Sunday, August 25, 2013

Pacific Rim - 2013 - 3.5 Stars

Director: Guillermo Del Toro
Cast: Charlie Hunnam, Idris Elba, Rino Kikuchi, Charlie Day

Pacific Rim, Guillermo Del Toro's first summer blockbuster, is a modern take on the 1950's Japanese monster movies. Pacific Rim is set in the 2020's where the earth is frequently under attack from giant alien sea monsters known as Kaju and humanity's best defense against the Kaju are giant mechanized robots that must be simultaneously piloted by two humans called Jaegers. Does that premise intrigue you? If yes, you will like this movie. If no, I am not sure.

Del Toro has a keen visual eye and while Pacific Rim's fights appear frenetic they are well constructed and much easier to follow than the 8 cuts per second style Michael Bay uses in the Transformers movies. A monsters fighting robots film traffics in easy spectacle, but at least Del Toro has the chops to make the spectacle worth watching.

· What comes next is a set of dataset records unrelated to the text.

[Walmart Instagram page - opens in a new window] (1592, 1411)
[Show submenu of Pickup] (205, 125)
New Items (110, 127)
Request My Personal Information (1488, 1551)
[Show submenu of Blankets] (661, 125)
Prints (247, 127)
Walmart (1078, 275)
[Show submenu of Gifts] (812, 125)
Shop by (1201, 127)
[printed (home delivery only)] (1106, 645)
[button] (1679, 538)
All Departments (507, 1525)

A common critical refrain surrounding Pacific Rim is a version of "A 10 year old me would think this is the best movie of all time". This is true, but a backhanded compliment. It implies that the avatar of the reviewer's childhood wouldn't care about acting, story or writing in the same way the wise adult the 10 year old grew up into does. Pacific Rim has corny dialogue and thin characterizations, but I don't think children are appeased by the screenplay via stupidity or low expectations, I think children appreciate the earnestness of Del Toro's screenplay more than adults.

Most summer blockbusters attempt to attract an adult audience through either the snarky, double entendre laced, pop-culture laden, ratatat of the Iron Man trilogy or via solemnity masquerading as maturity as seen in Nolan's Batman films. I prefer some of those movies Pacific Rim, but it's unfortunate that blockbusters are peppered with jokes kids don't understand or full of 9/11 paranoia for a generation that remembers blockbusters recreating 9/11 better than the event itself. Pacific Rim is an engaging throwback that is too rare in the current blockbuster landscape, a 10 year old me would love it and that's because to quote The Hudsucker Proxy "it's y'know ... for kids."